[INFORMATION]
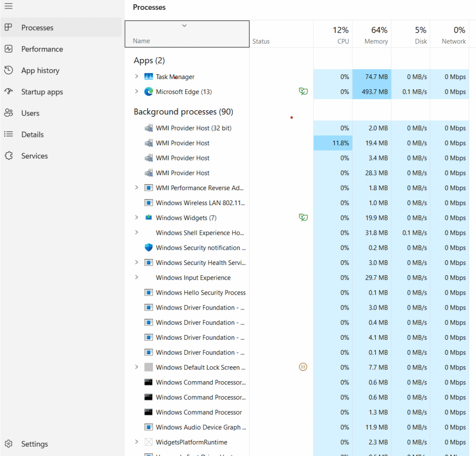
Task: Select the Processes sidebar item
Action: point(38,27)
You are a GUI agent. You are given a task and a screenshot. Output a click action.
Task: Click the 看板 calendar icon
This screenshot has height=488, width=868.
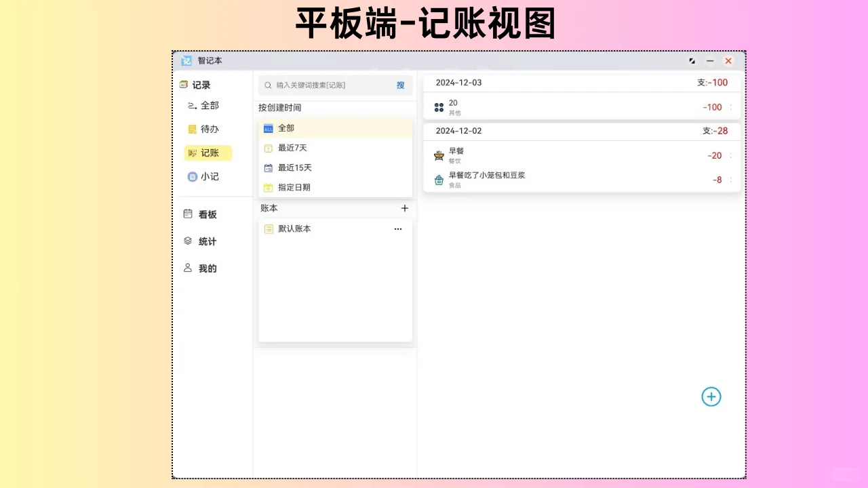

[ASSIGNMENT] From the line containing "Task: Click the 看板 calendar icon" down to the final line of the material, restate every line word for word, and only those; drop the pictures.

[ANSWER TO THIS PROBLEM]
Task: Click the 看板 calendar icon
This screenshot has height=488, width=868.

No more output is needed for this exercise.